What is TIGER ECONOMY? What does TIGER ECONOMY mean? TIGER ECONOMY meaning – TIGER ECONOMY definition – TIGER ECONOMY explanation.
Source: Wikipedia.org article, adapted under https://creativecommons.org/licenses/by-sa/3.0/ license.
SUBSCRIBE to our Google Earth flights channel – https://www.youtube.com/channel/UC6UuCPh7GrXznZi0Hz2YQnQ
A tiger economy is the economy of a country which undergoes rapid economic growth, usually accompanied by an increase in the standard of living. The term was originally used for the Four Asian Tigers (South Korea, Taiwan, Hong Kong, and Singapore) as tigers are important in Asian symbolism, which also inspired the Tiger Cub Economies (Indonesia, Malaysia, Thailand, Vietnam and the Philippines). The Asian Tigers also inspired other economies later on; the Anatolian Tigers (certain cities in Turkey) in the 1980s, the Gulf Tiger (Dubai) in the 1990s, the Celtic Tiger (Republic of Ireland) in 1995-2000, the “Caucasian Tiger” (Armenia), the Baltic tigers (Baltic states) in 2000-2007, and the Tatra Tiger (Slovakia) in 2002-2007. Israel’s rapid economic growth in the 1990s, and again in the 2000s and 2010s following a brief recession, earned it a reputation as a tiger economy, and the term “Hebrew tiger” was dubbed in one newspaper.

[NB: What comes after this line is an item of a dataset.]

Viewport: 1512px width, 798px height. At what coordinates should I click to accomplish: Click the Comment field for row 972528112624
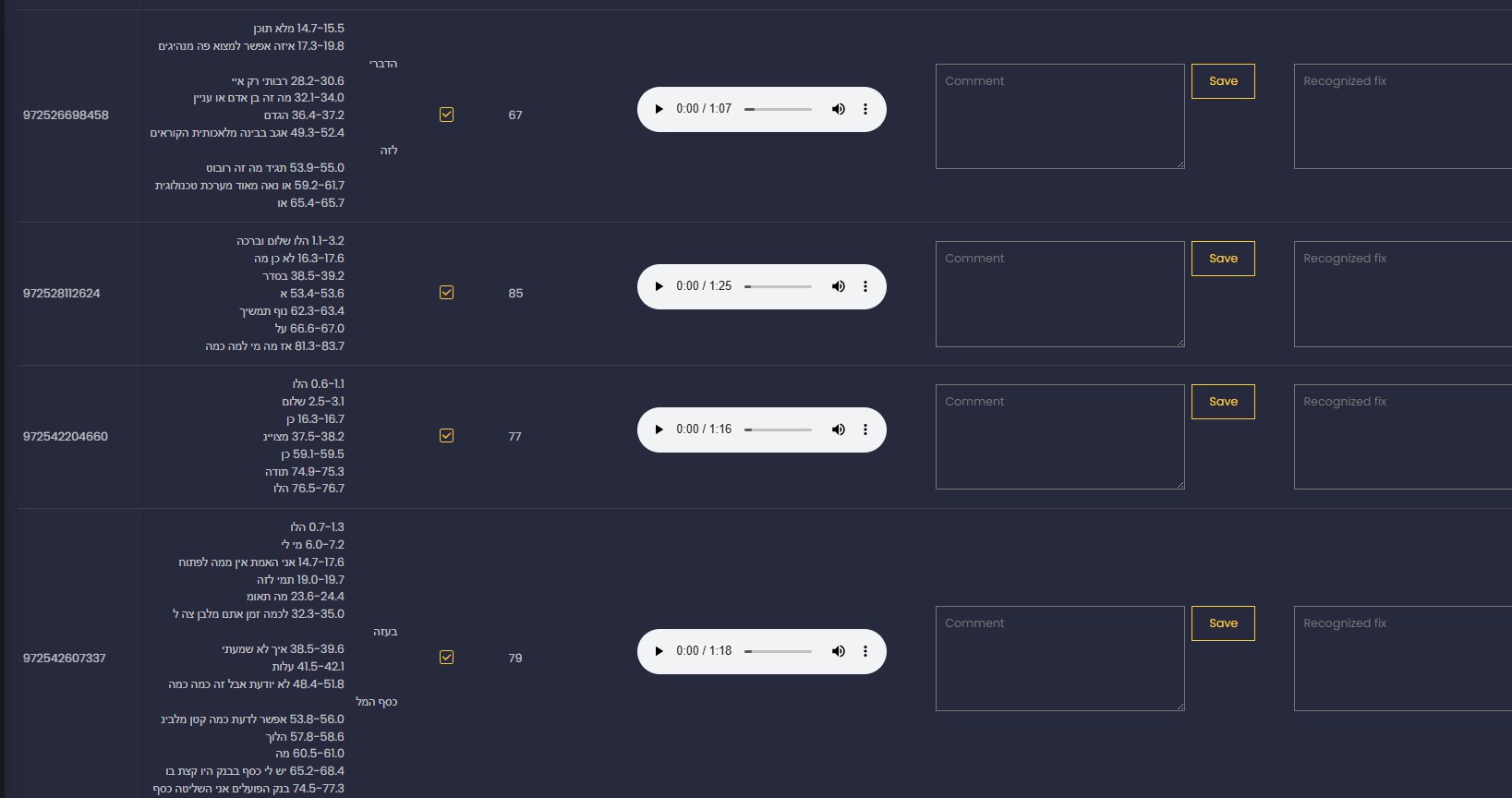1059,294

In Latin America, the fast-growing & emerging economies, oriented to free trade & free market development are called the Pacific Pumas of which consist of Mexico, Chile, Peru & Colombia.
For emerging economies in Africa, the term lion economy is used as an analogy. Countries considered to be “lion economies” are Nigeria, South Africa, Morocco, Algeria, Botswana, Ghana, Egypt, Mauritius, Angola and Tunisia.
The term “wolf economy” is used to describe Mongolia’s rapidly growing economy.